* Instructions for the task *
Check each line of the records below and collect those holding "click".

* Source information *
[Start of Attachment]
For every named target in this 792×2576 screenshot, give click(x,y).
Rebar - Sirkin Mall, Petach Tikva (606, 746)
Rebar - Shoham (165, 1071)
[End of Attachment]
[Start of Attachment]
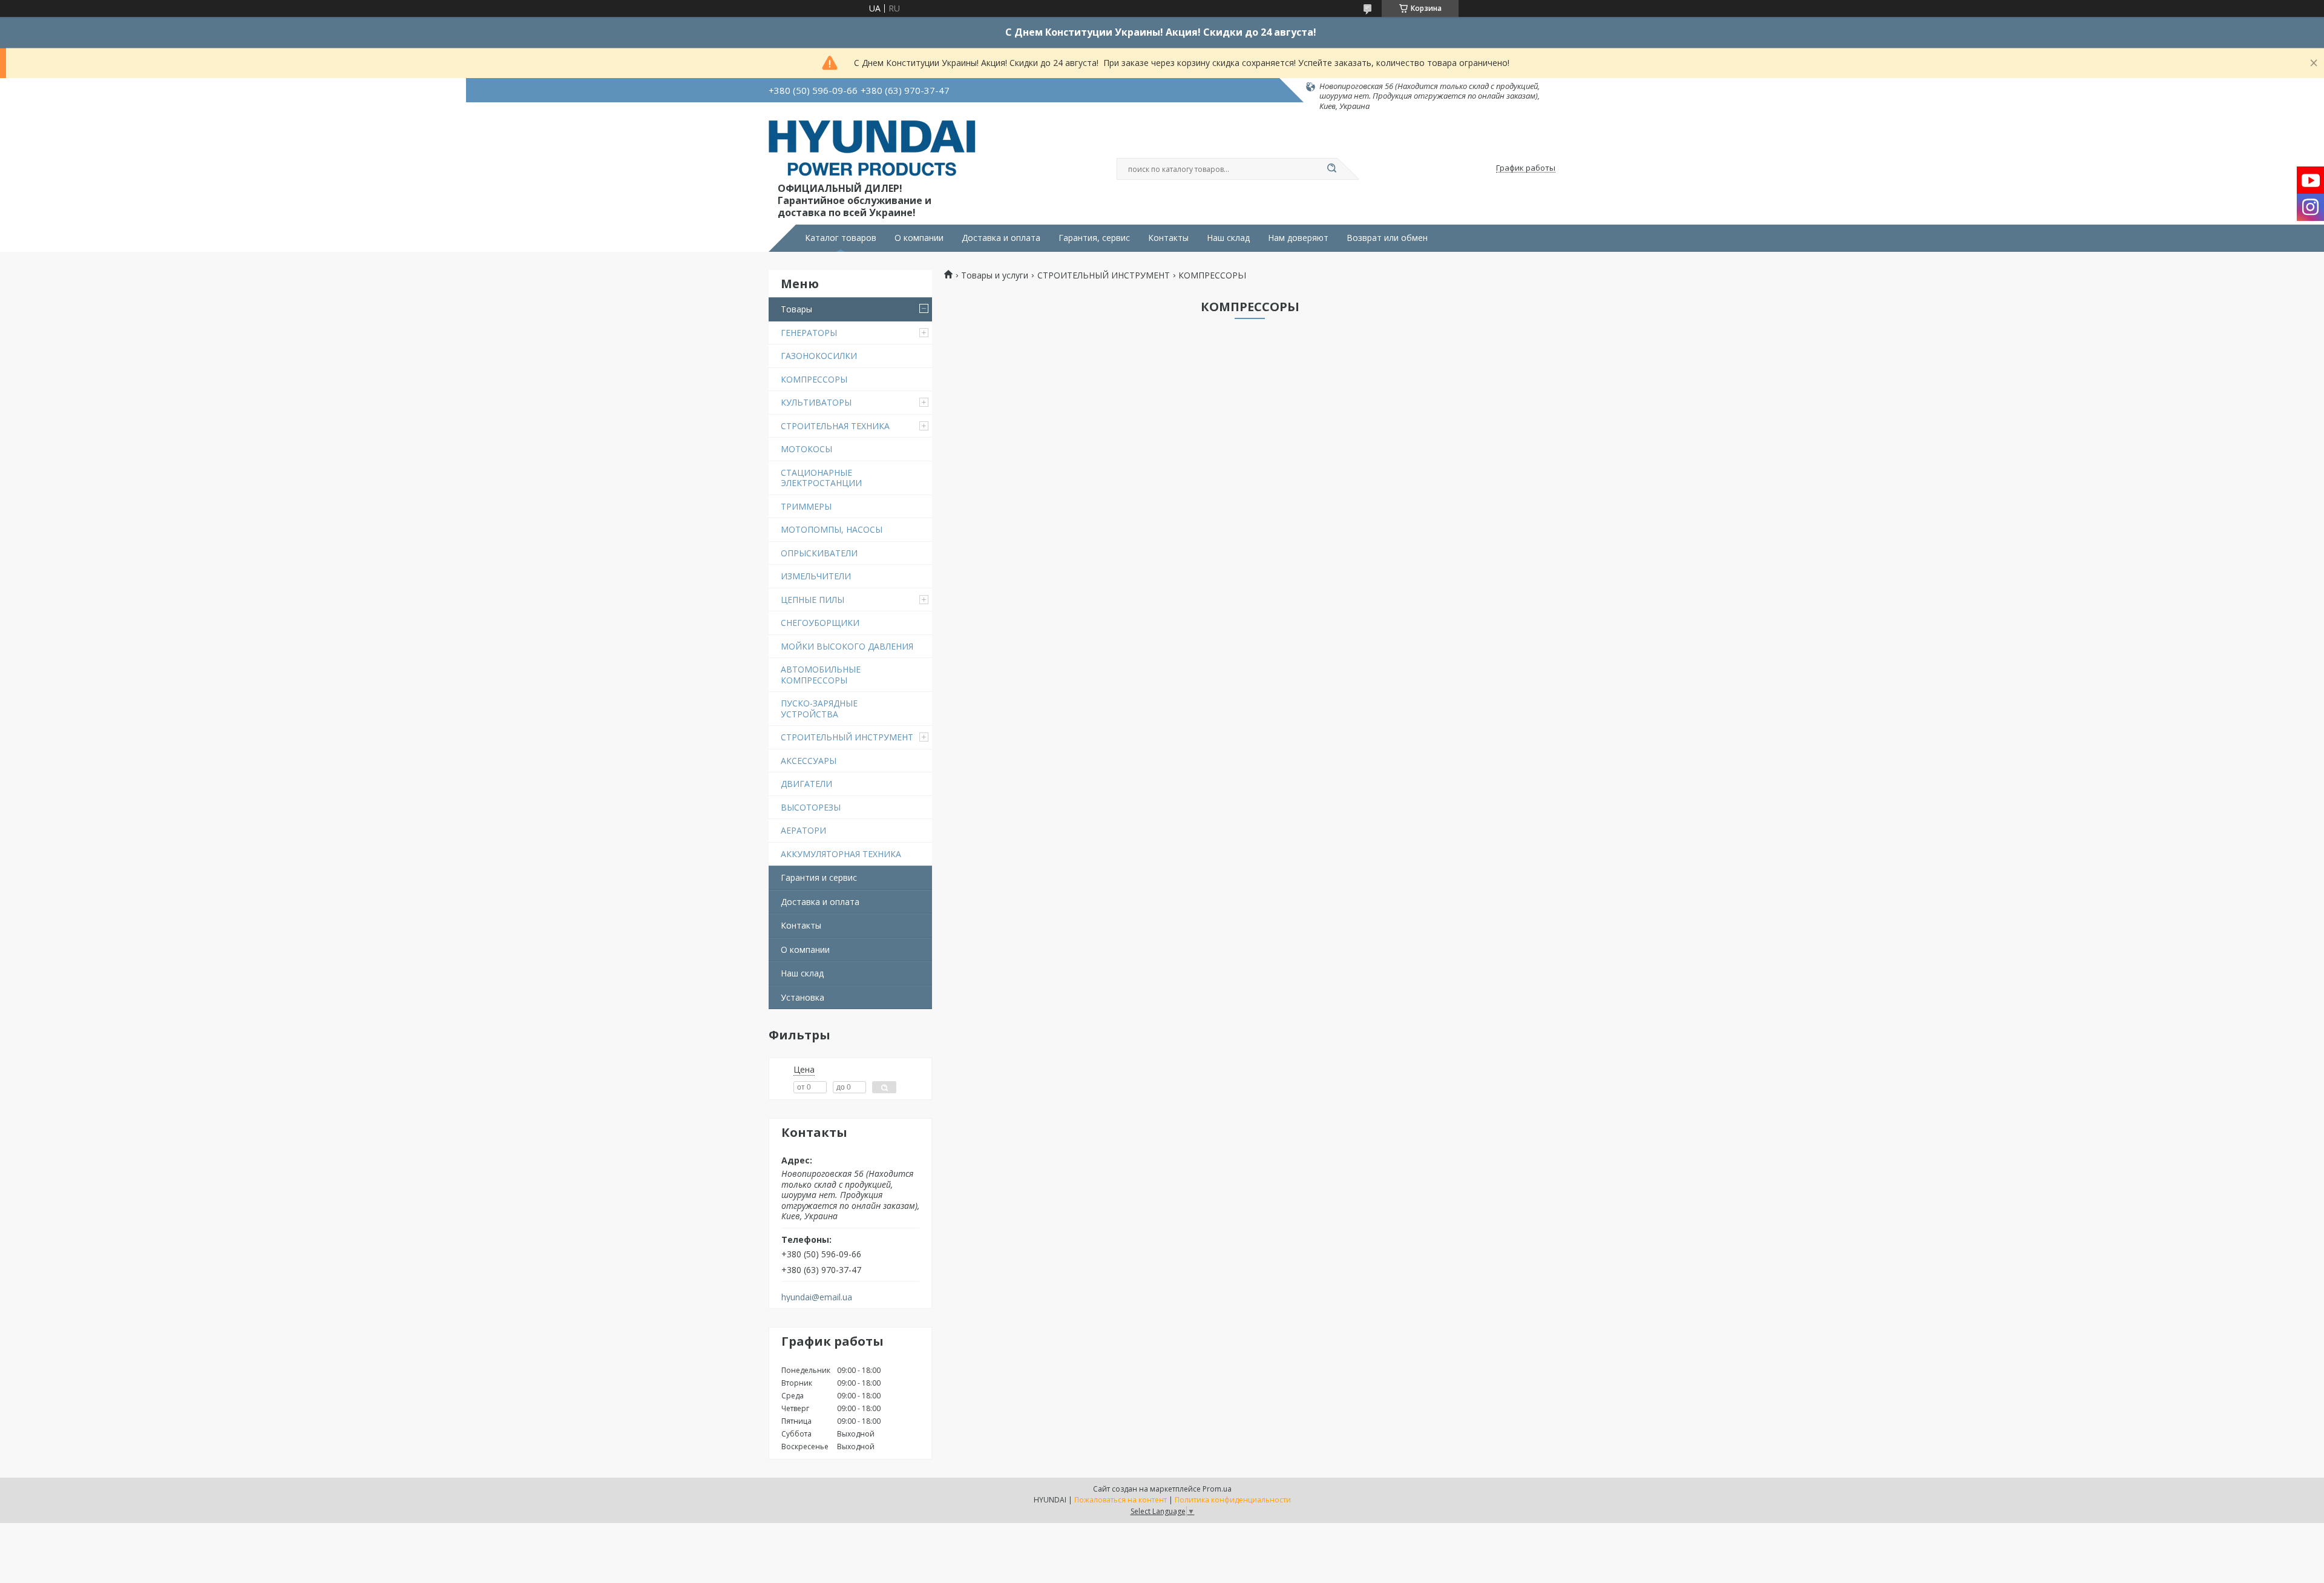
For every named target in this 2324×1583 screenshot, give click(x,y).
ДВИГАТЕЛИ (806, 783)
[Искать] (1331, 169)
[End of Attachment]
* Answer to this problem *
For every named target in this 792×2576 screenshot, give click(x,y).
For every named target in this 2324×1583 screenshot, give click(x,y).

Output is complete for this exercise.